Defines the time span associated with biological specimen collection or validity in LIS and EHR systems. Captures intervals such as 24-hour urine collection windows or timed blood draws, critical for accurate lab result interpretation and downstream claims adjudication in PBM and payer platforms.
Stores the telephone contact number associated with a biological specimen record, typically linked to the ordering provider, collecting facility, or patient in LIS and EHR systems. Used by data engineers to support result routing, specimen tracking inquiries, and audit trail compliance in laboratory workflows.
Indicates the urgency ranking assigned to a biological specimen in LIS and EHR systems, such as STAT, routine, or ASAP. Drives processing queues and turnaround time SLAs in laboratory workflows, and is critical for data engineers building real-time alerting pipelines and operational dashboards.
Records the measured volume, mass, or count of a biological specimen collected in LIS and EHR systems. Values may be expressed in mL, mg, or unit counts depending on specimen type. Critical for sufficiency validation logic, rejection workflows, and downstream lab result accuracy in clinical data pipelines.
Captures the minimum and maximum acceptable value limits for a biological specimen measurement in LIS and EHR systems. Used to define reference intervals for lab results, supporting data engineers in building result flagging logic, outlier detection, and clinical decision support alert pipelines.
Represents the unit price or reimbursement rate associated with processing a biological specimen in claims, LIS, and PBM systems. Used by data engineers in cost analysis, lab billing reconciliation, and fee schedule validation workflows across payer and provider data platforms.

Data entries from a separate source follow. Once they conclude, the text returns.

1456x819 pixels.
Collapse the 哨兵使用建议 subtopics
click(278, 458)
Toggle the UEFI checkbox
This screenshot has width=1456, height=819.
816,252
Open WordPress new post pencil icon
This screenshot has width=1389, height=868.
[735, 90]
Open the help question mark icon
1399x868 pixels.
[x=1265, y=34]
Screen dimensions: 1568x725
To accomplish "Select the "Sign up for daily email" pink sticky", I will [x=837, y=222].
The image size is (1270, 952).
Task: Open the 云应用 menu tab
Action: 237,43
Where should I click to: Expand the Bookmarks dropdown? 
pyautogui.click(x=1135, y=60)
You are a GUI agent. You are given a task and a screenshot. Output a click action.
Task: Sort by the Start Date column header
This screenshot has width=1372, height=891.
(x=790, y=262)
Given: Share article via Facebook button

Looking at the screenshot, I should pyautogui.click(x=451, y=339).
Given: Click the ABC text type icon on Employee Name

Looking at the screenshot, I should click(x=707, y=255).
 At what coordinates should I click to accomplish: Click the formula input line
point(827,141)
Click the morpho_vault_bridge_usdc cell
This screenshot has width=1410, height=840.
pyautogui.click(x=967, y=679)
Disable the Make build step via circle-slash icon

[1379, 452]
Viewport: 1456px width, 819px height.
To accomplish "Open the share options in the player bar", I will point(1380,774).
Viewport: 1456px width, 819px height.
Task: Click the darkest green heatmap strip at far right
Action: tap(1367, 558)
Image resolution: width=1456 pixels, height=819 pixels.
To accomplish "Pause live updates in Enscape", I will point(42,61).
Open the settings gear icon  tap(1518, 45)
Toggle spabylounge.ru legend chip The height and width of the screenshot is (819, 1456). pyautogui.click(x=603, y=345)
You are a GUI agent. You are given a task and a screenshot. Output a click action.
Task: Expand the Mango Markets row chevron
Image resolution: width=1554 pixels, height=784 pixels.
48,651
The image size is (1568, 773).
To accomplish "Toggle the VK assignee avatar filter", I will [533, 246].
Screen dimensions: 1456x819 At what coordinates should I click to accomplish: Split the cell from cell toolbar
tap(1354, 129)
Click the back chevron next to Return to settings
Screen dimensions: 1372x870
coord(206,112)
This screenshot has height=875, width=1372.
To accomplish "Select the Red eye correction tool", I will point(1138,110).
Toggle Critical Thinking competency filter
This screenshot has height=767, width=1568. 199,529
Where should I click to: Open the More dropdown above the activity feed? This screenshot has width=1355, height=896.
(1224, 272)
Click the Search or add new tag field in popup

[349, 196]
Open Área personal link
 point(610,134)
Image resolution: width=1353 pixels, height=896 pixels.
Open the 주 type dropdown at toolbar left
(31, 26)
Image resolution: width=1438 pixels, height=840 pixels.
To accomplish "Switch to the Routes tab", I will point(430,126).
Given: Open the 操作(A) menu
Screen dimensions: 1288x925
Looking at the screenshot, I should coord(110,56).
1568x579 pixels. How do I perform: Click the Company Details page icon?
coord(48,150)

Captures the clinical justification or explanation for specimen collection in LIS and EHR systems, often aligned with ICD diagnosis codes or provider-documented indications. Used by data engineers to support medical necessity validation, prior authorization workflows, and claims audit processes in payer platforms.
Stores an external identifier or pointer linking a biological specimen to related records across LIS, EHR, and claims systems, such as accession numbers, order IDs, or requisition references. Enables data engineers to perform cross-system joins, traceability mapping, and specimen lifecycle tracking in integration pipelines.
Contains the quantitative or qualitative outcome measurement produced from analyzing a biological specimen in LIS and EHR systems. Values may include numeric lab values, interpreted findings, or coded results mapped to LOINC or SNOMED. Central to clinical decision support, quality measure reporting, and claims adjudication pipelines.
Represents a calculated or derived rating assigned to a biological specimen or its result in LIS and EHR systems, such as a pathology grading score or risk stratification index. Used by data engineers in analytics pipelines supporting quality metrics, population health programs, and clinical outcome reporting.
Defines the ordinal position of a biological specimen within a series of collections or processing steps in LIS and EHR systems. Critical for timed specimen protocols such as glucose tolerance tests, enabling data engineers to correctly order records in result aggregation and longitudinal lab data pipelines.
Records the date on which a biological specimen was collected or processed as a laboratory service in LIS, EHR, and claims systems. Used by data engineers to align lab events with encounter timelines, validate claims date fields, and support episode-of-care grouping in payer and provider analytics platforms.
Indicates the clinical seriousness level associated with a biological specimen's findings or collection context in LIS and EHR systems, such as critical, abnormal, or normal severity designations. Used by data engineers to build result prioritization logic, critical value alerting workflows, and risk stratification models in clinical data platforms.